Minha pensão, nem uma cenoura.
[morre aos 50 anos antes da aposentadoria aos 60, que é para os médio-burgueses]
Acho que é por isso que às vezes também me chamam de burro. Eu nem me incomodo.
[operários nos bares rindo, nos jogos do Maracanã]
Mas outro dia,
eu tava subindo o morro com quinhentos quilos de pedra no lombo, tava alí subindo quando ouvi um paid'égua falar assim:
"mas que mula preguiçosa sô!", fui ver, e a mula era eu.
[o canto-ator anda de costas recurvada, com um grande volume de isopor nas costas
representando uma pedra de mármore ou granito]
Aí eu parei: Mula! é demais! e resolvi dar no pé.
Tomei a estrada que leva à cidade e fui seguindo naquela escuridão.
[mostra a cidade com uma grande lente de sujeira, poluição pesada]
Naquela humilhação. Naquela solidão que nem sei.
[são milhares os que passam nas ruas indo e voltando do trabalho; este telão é
horizontal] Não sou disso não,
mas me deu uma vontade arretada de chorar e chorar, e chorar aos soluços.
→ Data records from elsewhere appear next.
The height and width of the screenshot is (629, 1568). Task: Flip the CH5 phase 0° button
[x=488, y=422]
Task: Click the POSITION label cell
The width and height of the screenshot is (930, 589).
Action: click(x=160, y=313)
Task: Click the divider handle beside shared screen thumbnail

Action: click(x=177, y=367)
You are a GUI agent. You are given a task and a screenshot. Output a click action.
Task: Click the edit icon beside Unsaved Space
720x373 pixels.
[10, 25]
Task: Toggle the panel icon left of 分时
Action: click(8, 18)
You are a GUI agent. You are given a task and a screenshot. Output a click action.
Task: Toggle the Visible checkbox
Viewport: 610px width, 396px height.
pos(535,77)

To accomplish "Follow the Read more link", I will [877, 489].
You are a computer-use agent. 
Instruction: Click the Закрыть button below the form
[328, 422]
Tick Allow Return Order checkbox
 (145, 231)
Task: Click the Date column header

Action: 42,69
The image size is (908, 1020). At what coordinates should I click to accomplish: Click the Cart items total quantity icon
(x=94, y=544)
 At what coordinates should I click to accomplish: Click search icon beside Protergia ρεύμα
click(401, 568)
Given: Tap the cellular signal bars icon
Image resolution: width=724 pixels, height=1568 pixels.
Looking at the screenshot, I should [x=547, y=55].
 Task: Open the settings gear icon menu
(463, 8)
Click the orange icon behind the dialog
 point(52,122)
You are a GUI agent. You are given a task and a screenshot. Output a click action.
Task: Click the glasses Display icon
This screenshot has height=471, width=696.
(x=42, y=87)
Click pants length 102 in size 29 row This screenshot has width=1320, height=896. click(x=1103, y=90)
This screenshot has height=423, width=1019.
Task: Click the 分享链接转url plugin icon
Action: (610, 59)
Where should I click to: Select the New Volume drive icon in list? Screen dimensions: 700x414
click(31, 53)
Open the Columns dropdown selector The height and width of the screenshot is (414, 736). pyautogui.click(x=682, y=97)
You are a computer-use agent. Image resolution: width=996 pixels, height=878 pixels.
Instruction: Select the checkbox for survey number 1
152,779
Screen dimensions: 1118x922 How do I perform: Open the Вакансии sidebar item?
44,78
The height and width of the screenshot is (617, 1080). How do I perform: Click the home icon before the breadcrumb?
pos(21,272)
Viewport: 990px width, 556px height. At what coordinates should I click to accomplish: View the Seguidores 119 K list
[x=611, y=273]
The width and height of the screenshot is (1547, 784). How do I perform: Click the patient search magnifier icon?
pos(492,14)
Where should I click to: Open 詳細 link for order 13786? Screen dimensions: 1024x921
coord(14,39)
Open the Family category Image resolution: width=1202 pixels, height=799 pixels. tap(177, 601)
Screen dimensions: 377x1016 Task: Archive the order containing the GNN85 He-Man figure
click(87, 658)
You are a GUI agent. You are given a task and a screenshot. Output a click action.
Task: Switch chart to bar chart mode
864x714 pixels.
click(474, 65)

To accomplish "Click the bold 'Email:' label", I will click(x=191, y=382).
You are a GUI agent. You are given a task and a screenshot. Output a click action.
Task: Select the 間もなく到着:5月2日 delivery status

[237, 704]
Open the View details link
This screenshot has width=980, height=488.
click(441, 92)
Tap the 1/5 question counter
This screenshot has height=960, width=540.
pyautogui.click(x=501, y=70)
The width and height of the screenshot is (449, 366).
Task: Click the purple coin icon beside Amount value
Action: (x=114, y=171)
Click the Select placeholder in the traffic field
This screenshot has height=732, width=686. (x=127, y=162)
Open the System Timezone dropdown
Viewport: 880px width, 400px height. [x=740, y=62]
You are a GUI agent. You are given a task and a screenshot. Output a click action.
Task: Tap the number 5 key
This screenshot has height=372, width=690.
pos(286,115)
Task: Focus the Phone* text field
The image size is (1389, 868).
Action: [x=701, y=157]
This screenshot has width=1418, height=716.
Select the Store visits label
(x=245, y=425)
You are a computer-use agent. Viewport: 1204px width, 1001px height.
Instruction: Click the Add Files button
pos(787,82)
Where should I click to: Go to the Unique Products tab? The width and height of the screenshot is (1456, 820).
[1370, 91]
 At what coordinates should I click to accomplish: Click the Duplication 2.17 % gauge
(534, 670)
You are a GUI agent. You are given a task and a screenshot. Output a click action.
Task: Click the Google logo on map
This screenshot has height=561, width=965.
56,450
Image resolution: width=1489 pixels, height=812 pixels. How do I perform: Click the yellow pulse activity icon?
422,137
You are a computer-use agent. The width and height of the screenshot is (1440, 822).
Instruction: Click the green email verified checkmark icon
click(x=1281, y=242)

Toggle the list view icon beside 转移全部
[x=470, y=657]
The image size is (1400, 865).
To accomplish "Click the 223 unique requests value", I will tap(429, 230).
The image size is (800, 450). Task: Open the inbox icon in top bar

[são entregues lenços aos espectadores] E pensava com meus borbotões...
{música}
[com imensa raiva] Jumento não é Jumento não é
O grande malandro da praça
[o telão mostra burgueses de todo tipo, inclusive artistas milionários brasileiros e
estrangeiros] Trabalha, trabalha de graça
Não agrada a ninguém Nem nome não tem
É manso e não faz pirraça
[o cantator abaixa a cabeça e arreia os ombros]
Mas quando a carcaça ameaça rachar Que coices, que coices
Que coices que dá
[o telão mostra revoltas e revoluções, inclusive Encoraçado Pontekin]
O pão, a farinha, o feijão, carne seca Quem é que carrega? Hi-ho
O pão, a farinha, o feijão, carne seca Limão, mexerica, mamão, melancia
Que é que carrega? Hi-ho O pão, a farinha, o feijão, carne seca Limão mexerica, mamão, melancia
A areia, o cimento, o tijolo, a pedreira Quem é que carrega? Hi-ho
[vai mostrando cada vez mais rápido a produção e o transporte da produção, a
arrumação em supermercados e o serviço de caixa]
Jumento não é Jumento não é
O grande malandro da praça Trabalha, trabalha de graça
Não agrada a ninguém Nem nome não tem
É manso e não faz pirraça Mas quando a carcaça ameaça rachar
Que coices, que coices Que coices que dá
Hi-hooooooooo
[descem com pás, picaretas, marretas em direção-sentido da platéia]
Serra, domingo, 18 de abril de 2010. José Augusto Gava.